Sir Thomas Reginald St. Johnston  (8 June 1881 – 29 August 1950) was a British colonial administrator, physician, author and British Army officer. 

St. Johnston was the son of Edward Cocks Johnston. He was educated at Cheltenham College and the University of Birmingham, before studying law at Middle Temple and medicine at Westminster Hospital. He became a Member of the Royal College of Surgeons and a Licentiate of the Royal College of Physicians. He worked briefly for the Local Government Board in 1906 before joining the Colonial Service the following year.

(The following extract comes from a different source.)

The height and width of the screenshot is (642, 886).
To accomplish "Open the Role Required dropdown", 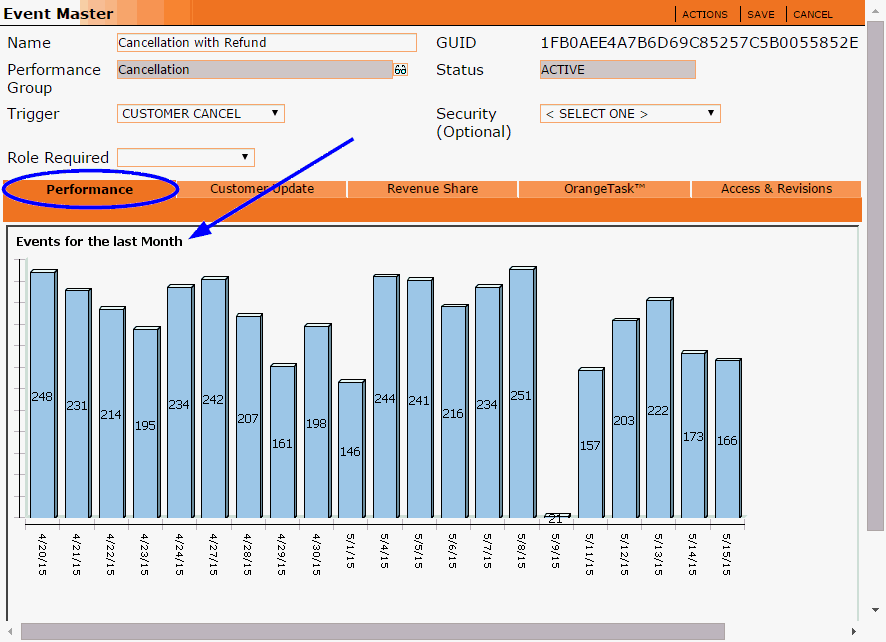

Between 1907 and 1917 he worked in various administrative roles in Fiji, before being seconded for service in the First World War and attached to the War Office as a Royal Army Medical Corps officer. In 1919 he was posted to the Falkland Islands as colonial secretary. St. Johnston was then colonial secretary in the Leeward Islands  from 1920 to 1925, and was posted to Dominica, Antigua and Saint Kitts and Nevis between 1925 and 1929. He was governor of the Leeward Islands from 1929 until his retirement in 1936. He was made a Knight Commander of the Order of St Michael and St George in the 1931 Birthday Honours. During the Second World War he returned to military duties and joined the Ministry of Supply in 1942.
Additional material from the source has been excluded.